# Selected excerpt:
This is the second in a series of posts about the design of Iron, our new code review tool. You can read the first post here. Also, I should give credit where credit is due. While I’ve been involved in some of the design discussions, the real work has been done by Stephen Weeks, Valentin Gatien Baron, Olin Shivers (yes, that Olin Shivers. He’s joining us for part of his sabbatical) and Mathieu Barbin.

Jane Street’s code review tools and culture were built around a small subset of our systems which we descibe as critical path. These systems have some role in the carrying of an order to the market, and we’re pretty paranoid about getting things wrong there.

Out of that paranoia, we set up some rules for ourselves. In particular:

  • Every new feature has an assigned seconder, who is intended to act as a kind of co-designer of the feature. A seconder shouldn’t approve a feature until he believes in the feature enough to defend it to others.
  • Individual files also have assigned reviewers. Every file has three assigned reviewers. None of these reviewers except the seconder should start reviewing until the seconder has finished.
  • The level of scrutiny is high. Reviewers should read minutely and carefully for coding style, clarity and correctness, as well as make sure the changes are adequately tested and documented.

This reviewing style is reasonable for our safety-critical systems, but is also pretty expensive to maintain. As such, it just doesn’t make sense for every piece of code we write.

The way we handled this early on was that we divided the world into two parts: the critical path, where we did this high level of review; and everything else, where we did no review at all.

Perhaps unsurprisingly, this was a mistake. Code review is valuable even for code that is not safety-critical. All too often, unreviewed parts of the tree turned into swamps that had to be drained later. But the high-level of scrutiny we apply to critical path systems just doesn’t make sense everywhere. The only reasonable solution is to apply different standards to different codebases.

# Material provided:
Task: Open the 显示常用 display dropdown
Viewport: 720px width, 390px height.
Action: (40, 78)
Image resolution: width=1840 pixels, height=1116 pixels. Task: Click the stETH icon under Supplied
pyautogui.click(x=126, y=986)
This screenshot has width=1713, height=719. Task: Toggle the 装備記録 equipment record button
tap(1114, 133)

# Exercise tasks:
• A. In the post on code review at Jane Street, how many assigned reviewers does every file have?
• B. Lay out the three records as a two-column CSV with the columns instruction and action. Give one row for each request, with the request's text and its answer each in a single quoted field and any line breaks replaced by spaces.

# Correct answers:
• A. Three.

• B.
instruction,action
"Task: Open the 显示常用 display dropdown Viewport: 720px width, 390px height.","Action: (40, 78)"
"Image resolution: width=1840 pixels, height=1116 pixels. Task: Click the stETH icon under Supplied","pyautogui.click(x=126, y=986)"
"This screenshot has width=1713, height=719. Task: Toggle the 装備記録 equipment record button","tap(1114, 133)"